Google App Engine Integration: Your Legacy Apps are OAuth Enabled, Right?

By Craig Balding

Google just announced some major new features to App Engine.

In addition to offering Java (with an Eclipse plugin to follow) and a cron facility for scheduled jobs, they now offer a way to integrate your existing enterprise applications into App Engine.

From the announcement of Google Secure Data Connector (SDC) :

SDC provides the following functionality:

  1. Secure link.Encrypts connectivity between Google Apps and your network. Google Apps is the only external service that can make requests over this connection.
  2. Filters.Limits the scope of the types of requests that can be routed over SDC. You can configure filters to limit which gadgets, spreadsheets, and App Engine applications may access which internal systems. Filters may also be used to control which users can access and share data from your internal systems within Google Apps. You can use the user level filter control to augment the security provided by your internal system for verifying users and originating applications. Filters should not be used as a standalone authentication system.
  3. OAuth Signed Fetch.Protects requests that are made through SDC. You can use Signed Fetch to authenticate requests from Google if your applications are OAuth aware. Note that SDC provides connectivity between Google Apps and your internal systems. If you do not use OAuth Signed Fetch, then SDC does not provide authentication.

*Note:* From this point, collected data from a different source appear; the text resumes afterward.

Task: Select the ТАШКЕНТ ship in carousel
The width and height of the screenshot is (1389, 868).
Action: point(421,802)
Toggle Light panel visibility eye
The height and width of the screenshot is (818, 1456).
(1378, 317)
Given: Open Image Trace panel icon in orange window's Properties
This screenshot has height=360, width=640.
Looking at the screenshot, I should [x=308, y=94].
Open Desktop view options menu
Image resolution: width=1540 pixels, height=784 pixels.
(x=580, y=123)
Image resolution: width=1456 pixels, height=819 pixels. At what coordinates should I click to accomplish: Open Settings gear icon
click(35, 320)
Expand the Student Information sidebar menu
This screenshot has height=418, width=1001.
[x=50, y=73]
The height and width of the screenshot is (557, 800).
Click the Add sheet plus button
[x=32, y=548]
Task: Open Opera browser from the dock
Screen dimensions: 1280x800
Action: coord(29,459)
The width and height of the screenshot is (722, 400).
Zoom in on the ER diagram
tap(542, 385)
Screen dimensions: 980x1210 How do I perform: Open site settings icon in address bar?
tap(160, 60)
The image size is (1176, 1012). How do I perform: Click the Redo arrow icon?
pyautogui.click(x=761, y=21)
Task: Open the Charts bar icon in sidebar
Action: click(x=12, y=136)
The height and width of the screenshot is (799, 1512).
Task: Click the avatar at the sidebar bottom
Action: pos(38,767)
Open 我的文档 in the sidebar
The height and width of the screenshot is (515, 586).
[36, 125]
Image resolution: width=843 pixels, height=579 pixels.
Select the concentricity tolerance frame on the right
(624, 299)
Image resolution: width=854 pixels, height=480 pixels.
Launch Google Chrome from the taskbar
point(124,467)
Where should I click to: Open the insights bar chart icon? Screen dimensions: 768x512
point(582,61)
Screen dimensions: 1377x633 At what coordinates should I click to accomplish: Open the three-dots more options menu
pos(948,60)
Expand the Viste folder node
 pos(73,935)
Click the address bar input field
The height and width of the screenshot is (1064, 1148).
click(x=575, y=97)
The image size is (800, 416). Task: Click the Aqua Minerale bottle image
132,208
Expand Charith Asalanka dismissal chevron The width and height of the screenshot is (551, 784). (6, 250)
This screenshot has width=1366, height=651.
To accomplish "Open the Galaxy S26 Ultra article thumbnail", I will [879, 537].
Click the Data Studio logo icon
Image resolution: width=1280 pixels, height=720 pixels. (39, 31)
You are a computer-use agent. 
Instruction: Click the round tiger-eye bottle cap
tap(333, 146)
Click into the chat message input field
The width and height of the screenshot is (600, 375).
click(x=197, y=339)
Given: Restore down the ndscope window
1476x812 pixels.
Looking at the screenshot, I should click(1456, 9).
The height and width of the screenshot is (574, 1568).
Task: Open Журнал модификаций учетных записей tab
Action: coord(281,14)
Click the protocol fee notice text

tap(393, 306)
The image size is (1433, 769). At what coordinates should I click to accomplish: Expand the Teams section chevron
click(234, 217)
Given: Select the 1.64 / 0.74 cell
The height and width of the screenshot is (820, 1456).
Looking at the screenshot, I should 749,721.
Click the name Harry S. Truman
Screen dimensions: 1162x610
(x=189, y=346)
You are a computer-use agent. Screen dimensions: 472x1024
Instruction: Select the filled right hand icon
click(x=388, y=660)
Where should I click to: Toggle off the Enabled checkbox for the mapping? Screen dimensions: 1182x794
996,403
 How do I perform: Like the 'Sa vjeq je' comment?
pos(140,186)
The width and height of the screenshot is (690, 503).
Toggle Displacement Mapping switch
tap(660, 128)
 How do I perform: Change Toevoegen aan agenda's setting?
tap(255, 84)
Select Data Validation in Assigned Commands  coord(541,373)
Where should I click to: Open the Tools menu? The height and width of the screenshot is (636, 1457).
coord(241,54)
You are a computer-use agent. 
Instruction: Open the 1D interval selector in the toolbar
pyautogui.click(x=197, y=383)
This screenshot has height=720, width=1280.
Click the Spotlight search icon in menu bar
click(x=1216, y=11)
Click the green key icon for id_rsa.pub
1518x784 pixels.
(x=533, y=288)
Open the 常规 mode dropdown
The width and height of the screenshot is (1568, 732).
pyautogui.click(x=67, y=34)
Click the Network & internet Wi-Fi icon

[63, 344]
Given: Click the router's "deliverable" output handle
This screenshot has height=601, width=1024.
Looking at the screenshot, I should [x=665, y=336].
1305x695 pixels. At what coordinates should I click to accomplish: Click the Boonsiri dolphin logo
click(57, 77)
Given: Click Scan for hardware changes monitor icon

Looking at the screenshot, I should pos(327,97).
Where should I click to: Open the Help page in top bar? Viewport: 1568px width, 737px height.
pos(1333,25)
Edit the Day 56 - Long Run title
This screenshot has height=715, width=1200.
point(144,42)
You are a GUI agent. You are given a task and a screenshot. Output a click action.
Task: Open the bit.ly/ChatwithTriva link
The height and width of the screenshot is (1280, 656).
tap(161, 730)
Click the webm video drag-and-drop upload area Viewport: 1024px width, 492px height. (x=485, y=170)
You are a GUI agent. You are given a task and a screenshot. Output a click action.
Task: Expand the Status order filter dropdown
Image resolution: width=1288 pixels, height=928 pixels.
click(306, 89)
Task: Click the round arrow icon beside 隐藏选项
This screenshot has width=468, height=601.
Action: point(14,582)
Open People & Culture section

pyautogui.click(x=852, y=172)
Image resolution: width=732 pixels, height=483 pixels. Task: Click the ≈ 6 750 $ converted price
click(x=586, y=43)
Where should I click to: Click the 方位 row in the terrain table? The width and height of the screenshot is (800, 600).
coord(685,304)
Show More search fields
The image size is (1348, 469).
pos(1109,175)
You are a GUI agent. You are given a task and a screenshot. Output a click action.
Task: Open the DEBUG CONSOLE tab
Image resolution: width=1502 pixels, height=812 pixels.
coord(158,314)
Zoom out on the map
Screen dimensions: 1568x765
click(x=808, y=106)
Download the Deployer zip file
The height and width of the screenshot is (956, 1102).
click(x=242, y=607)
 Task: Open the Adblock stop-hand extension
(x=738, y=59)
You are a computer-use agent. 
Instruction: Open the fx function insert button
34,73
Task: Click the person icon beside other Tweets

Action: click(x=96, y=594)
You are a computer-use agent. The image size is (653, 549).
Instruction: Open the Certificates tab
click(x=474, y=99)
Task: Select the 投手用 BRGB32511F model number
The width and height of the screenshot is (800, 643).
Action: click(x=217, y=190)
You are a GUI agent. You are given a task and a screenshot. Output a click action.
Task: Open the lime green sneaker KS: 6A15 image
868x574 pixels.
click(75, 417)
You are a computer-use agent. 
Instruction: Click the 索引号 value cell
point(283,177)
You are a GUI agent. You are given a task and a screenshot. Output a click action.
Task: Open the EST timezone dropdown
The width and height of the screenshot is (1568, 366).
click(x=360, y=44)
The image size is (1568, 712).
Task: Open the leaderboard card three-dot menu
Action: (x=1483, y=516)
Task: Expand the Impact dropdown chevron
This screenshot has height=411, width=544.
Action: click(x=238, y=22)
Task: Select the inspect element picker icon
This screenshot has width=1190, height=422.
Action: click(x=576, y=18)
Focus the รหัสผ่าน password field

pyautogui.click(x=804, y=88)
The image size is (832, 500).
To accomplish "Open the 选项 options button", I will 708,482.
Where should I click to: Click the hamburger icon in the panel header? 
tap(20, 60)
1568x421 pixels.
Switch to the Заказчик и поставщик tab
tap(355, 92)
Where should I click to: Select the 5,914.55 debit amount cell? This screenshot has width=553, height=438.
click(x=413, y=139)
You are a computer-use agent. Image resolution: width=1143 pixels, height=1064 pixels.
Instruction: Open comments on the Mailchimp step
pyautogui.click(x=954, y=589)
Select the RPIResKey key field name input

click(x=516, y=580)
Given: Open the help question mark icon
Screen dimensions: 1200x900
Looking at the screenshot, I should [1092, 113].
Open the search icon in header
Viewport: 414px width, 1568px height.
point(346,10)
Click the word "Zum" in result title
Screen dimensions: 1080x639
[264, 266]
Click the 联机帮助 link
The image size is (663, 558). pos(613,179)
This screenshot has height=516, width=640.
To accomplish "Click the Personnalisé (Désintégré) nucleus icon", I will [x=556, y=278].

In case pictures help, this is how it looks:

Secure_Data_Connector_Developer_s_Guide__Overview_-_Google_Secure_Data_Connector_-_Google_Code-20090408-202550 Google App Engine Integration: Your Legacy Apps are OAuth Enabled, Right?

And these are steps:

  1. Google Apps forwards authorized data requests from users who are within the Google Apps domain to the Google tunnel protocol servers.
  2. The tunnel servers validate that a user is authorized to make the request to the specified resource. Google tunnel servers are connected by an encrypted tunnel to SDC, which runs within a company’s internal network.
  3. The tunnel protocol allows SDC to connect to a Google tunnel server, authenticate, and encrypt the data that flows across the Internet.
  4. SDC uses resource rules to validate if a user is authorized to make a request to a specified resource.
  5. An optional intranet firewall can be used to provide extra network security.
  6. SDC performs a network request to the specified resource or services.
  7. The service verifies the signed requests and if the user is authorized, returns the data.

This will enable a whole host of data mashups using an enterprise friendly language (Java).

What I found most interesting (beyond the network security issues of Google having a large tentacle into your network), is the API trust model relies on OAuth.  All the cool kids do OAuth these days, even Twitter recently joined the OAuth party.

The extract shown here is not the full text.